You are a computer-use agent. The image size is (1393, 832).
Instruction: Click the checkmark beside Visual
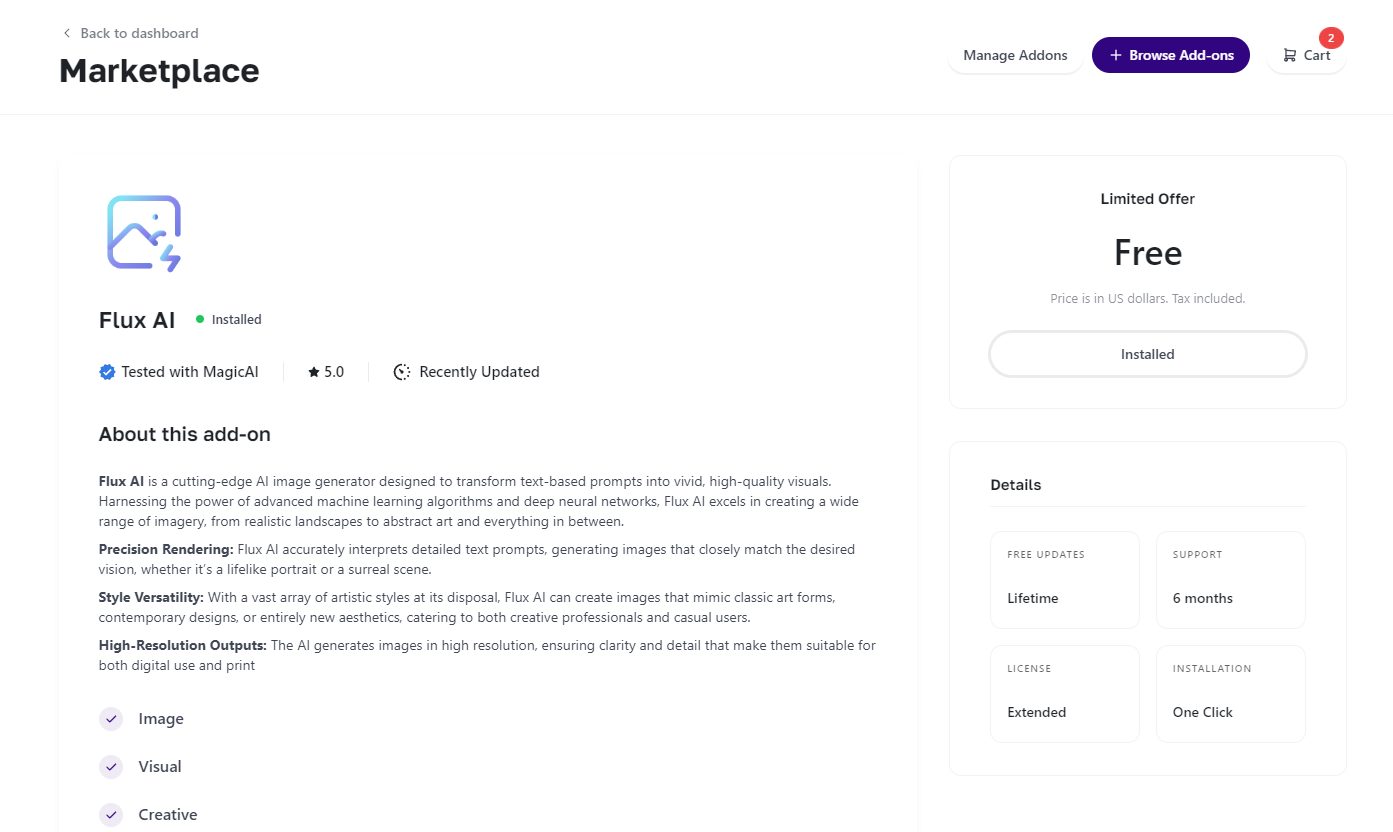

==

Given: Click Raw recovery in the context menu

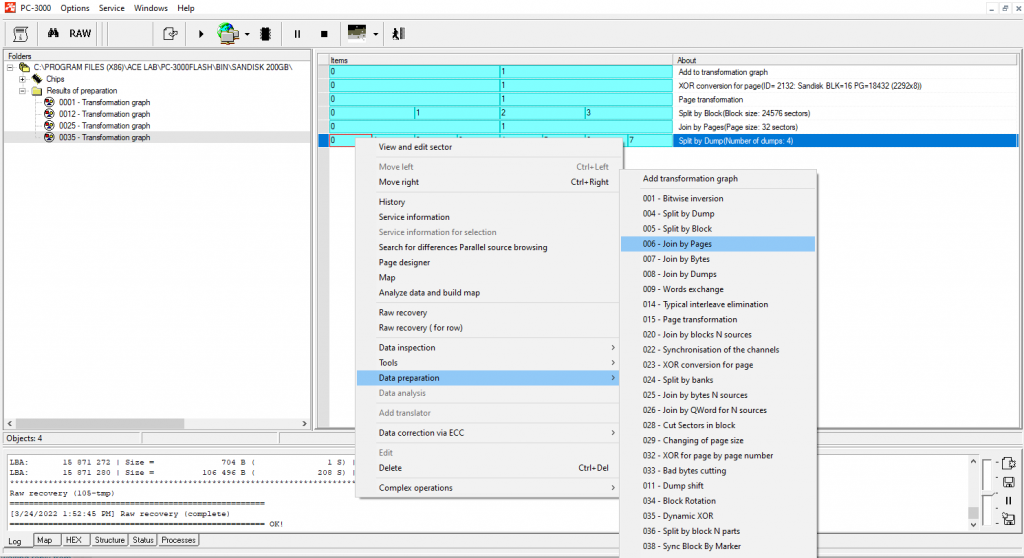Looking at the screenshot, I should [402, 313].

==

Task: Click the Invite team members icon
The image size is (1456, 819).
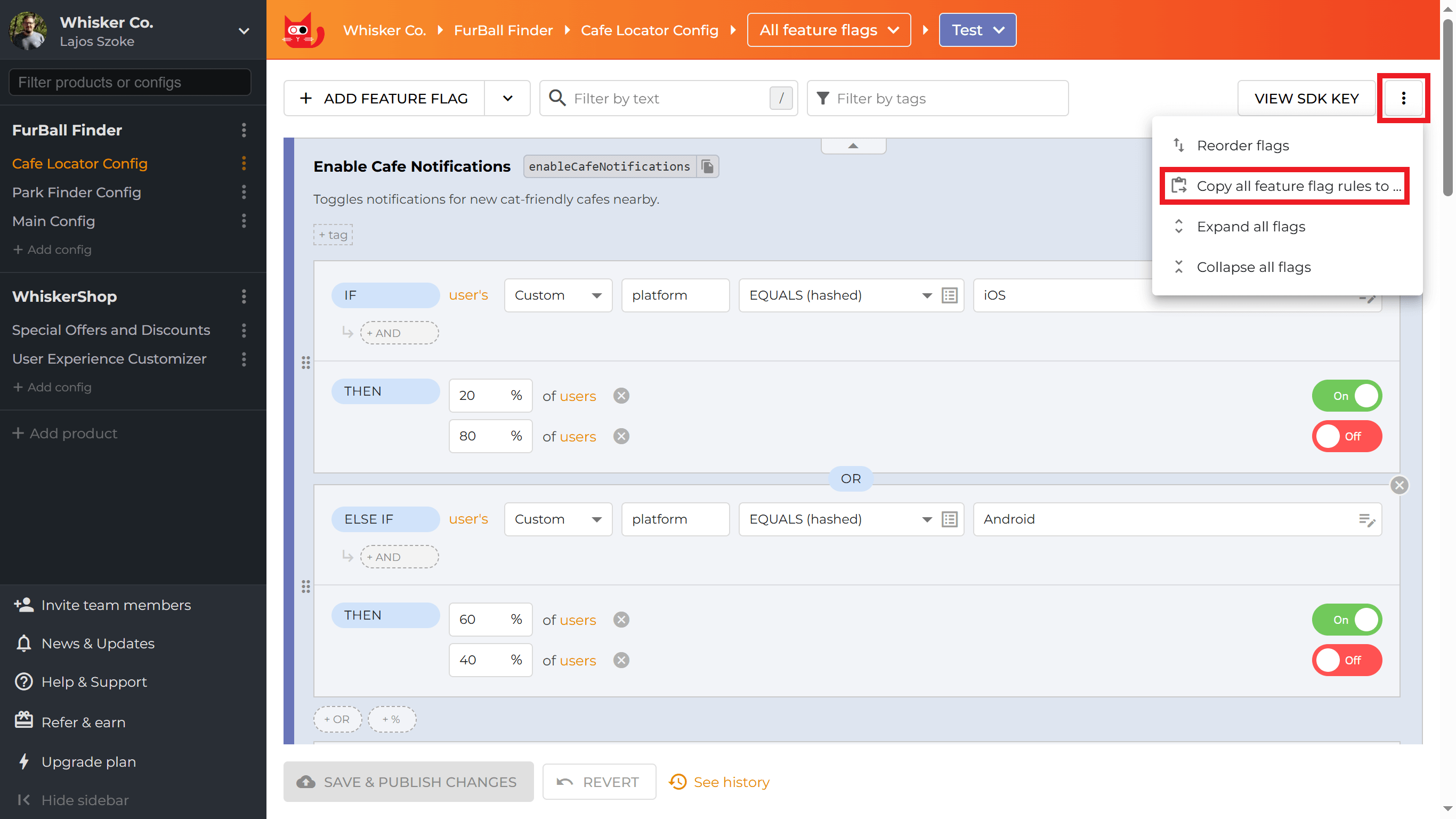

Goal:
Copy the entries verbatim, beginning at the line that contains "Task: Click the Invite team members icon" and ending after the line that contains "The image size is (1456, 819).".

Output of the task:
Task: Click the Invite team members icon
The image size is (1456, 819).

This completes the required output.